▸ **EXERCISE OBJECTIVE**: Transcribe precisely those lines of the listing that fall between the line containing "事業所案内 (807, 1789)" and the last line, inclusive of both.

◆ ◆ ◆ ◆

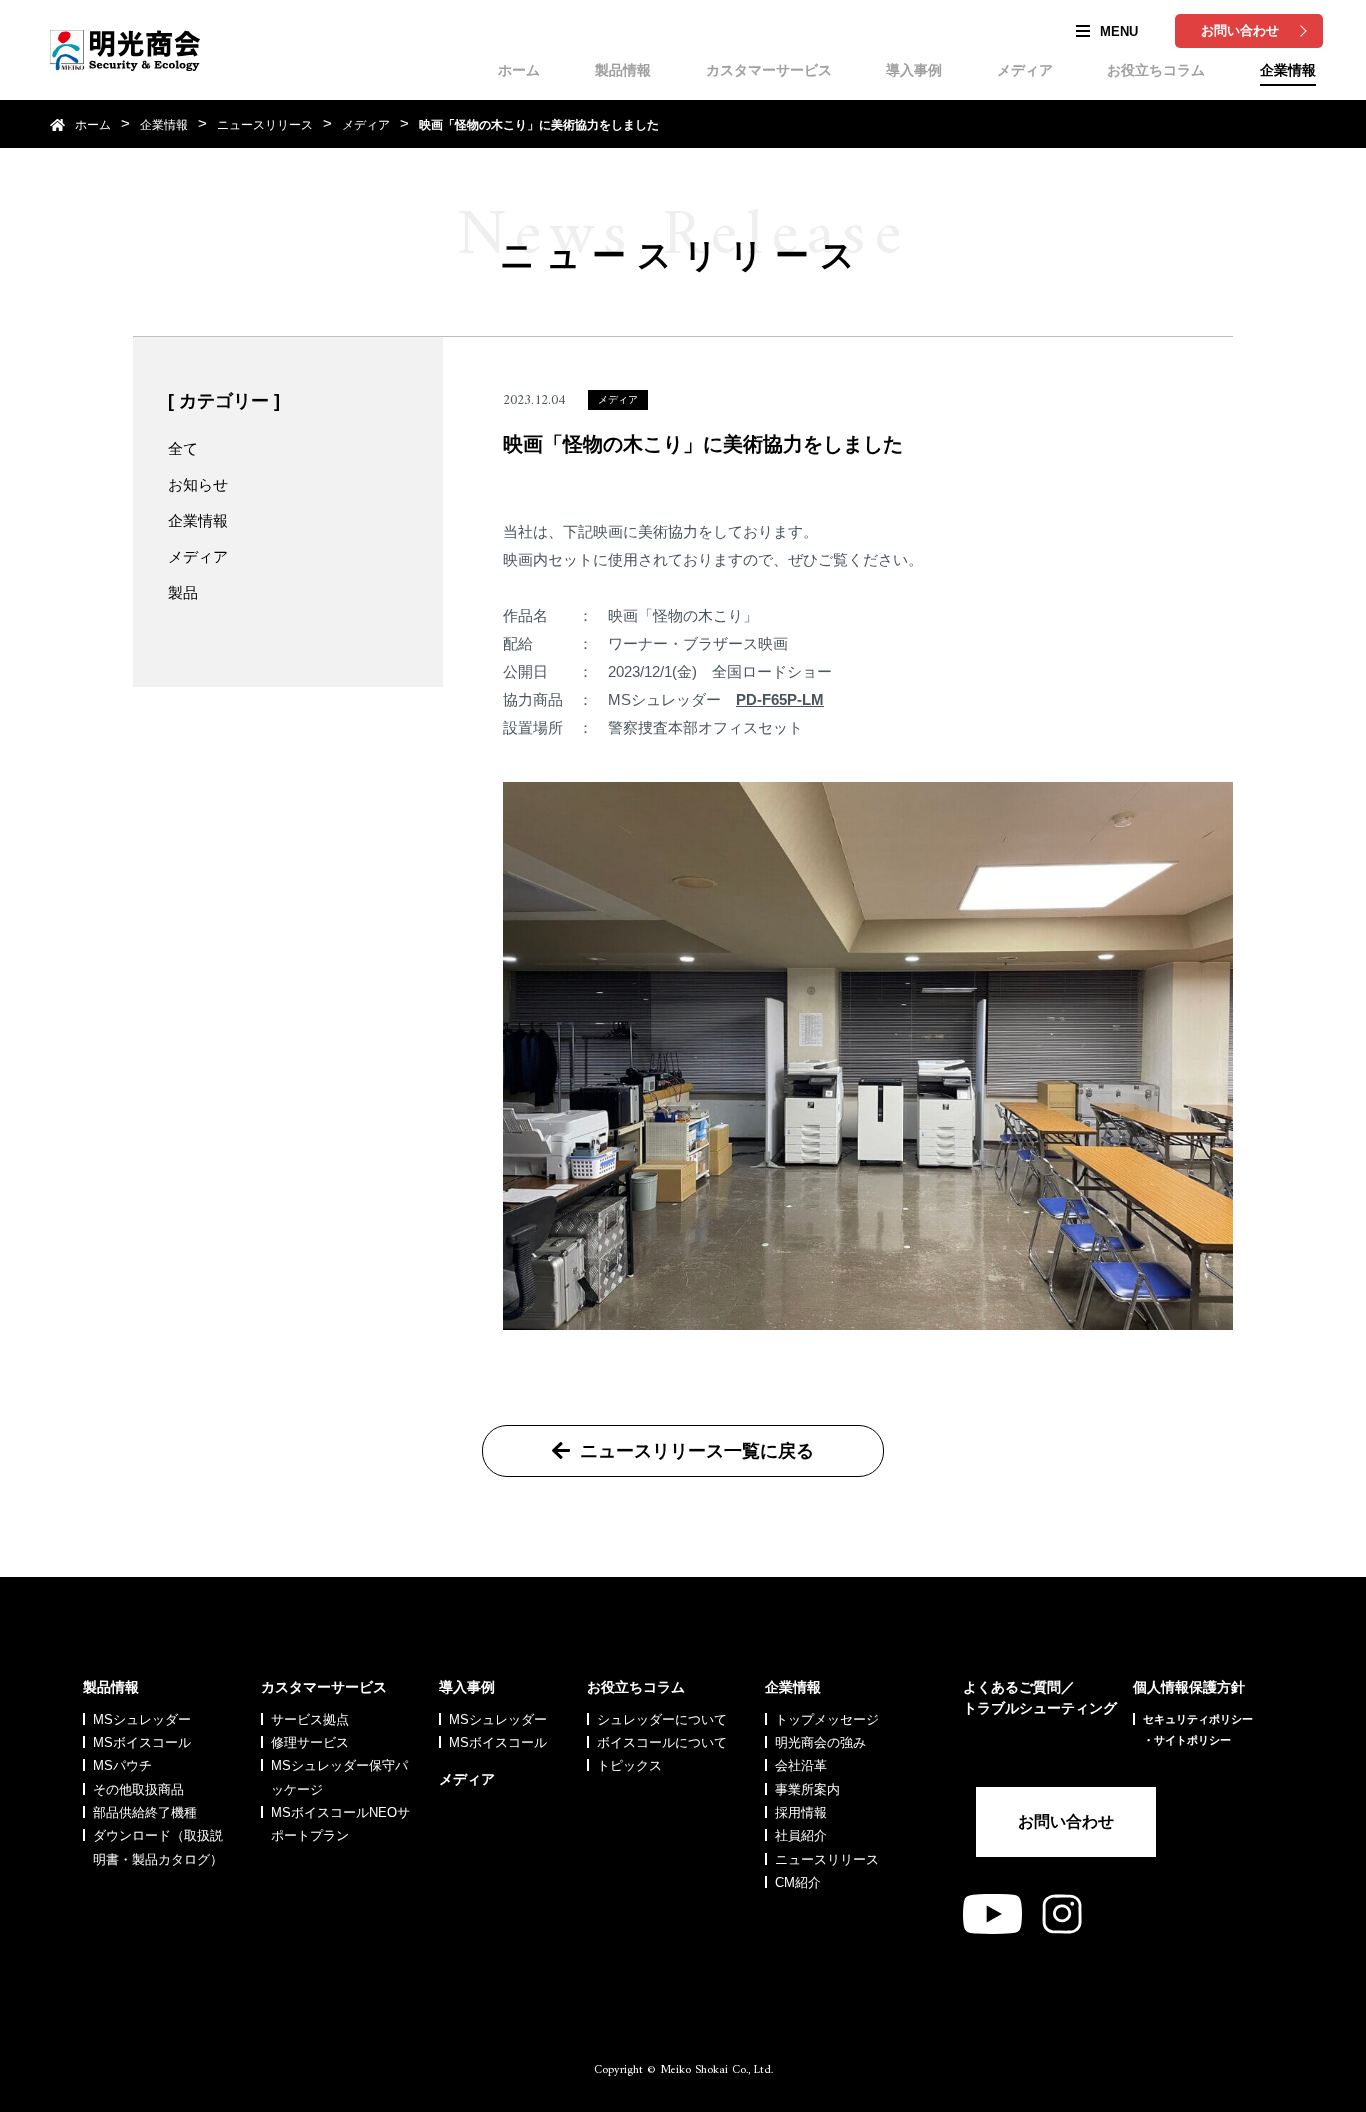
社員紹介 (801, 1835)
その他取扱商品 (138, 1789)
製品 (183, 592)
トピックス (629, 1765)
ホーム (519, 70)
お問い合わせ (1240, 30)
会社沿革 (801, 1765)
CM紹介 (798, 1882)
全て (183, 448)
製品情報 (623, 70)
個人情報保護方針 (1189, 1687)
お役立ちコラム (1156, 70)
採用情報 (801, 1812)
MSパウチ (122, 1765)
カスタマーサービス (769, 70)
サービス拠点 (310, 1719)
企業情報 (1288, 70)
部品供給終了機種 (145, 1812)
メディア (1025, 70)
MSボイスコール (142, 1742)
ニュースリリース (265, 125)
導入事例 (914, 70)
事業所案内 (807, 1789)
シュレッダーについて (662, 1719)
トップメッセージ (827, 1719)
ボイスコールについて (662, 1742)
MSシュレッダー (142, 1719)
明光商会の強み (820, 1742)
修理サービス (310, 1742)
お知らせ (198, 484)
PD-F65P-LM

◆ ◆ ◆ ◆

▸ **RESPONSE**:
事業所案内 (807, 1789)
シュレッダーについて (662, 1719)
トップメッセージ (827, 1719)
ボイスコールについて (662, 1742)
MSシュレッダー (142, 1719)
明光商会の強み (820, 1742)
修理サービス (310, 1742)
お知らせ (198, 484)
PD-F65P-LM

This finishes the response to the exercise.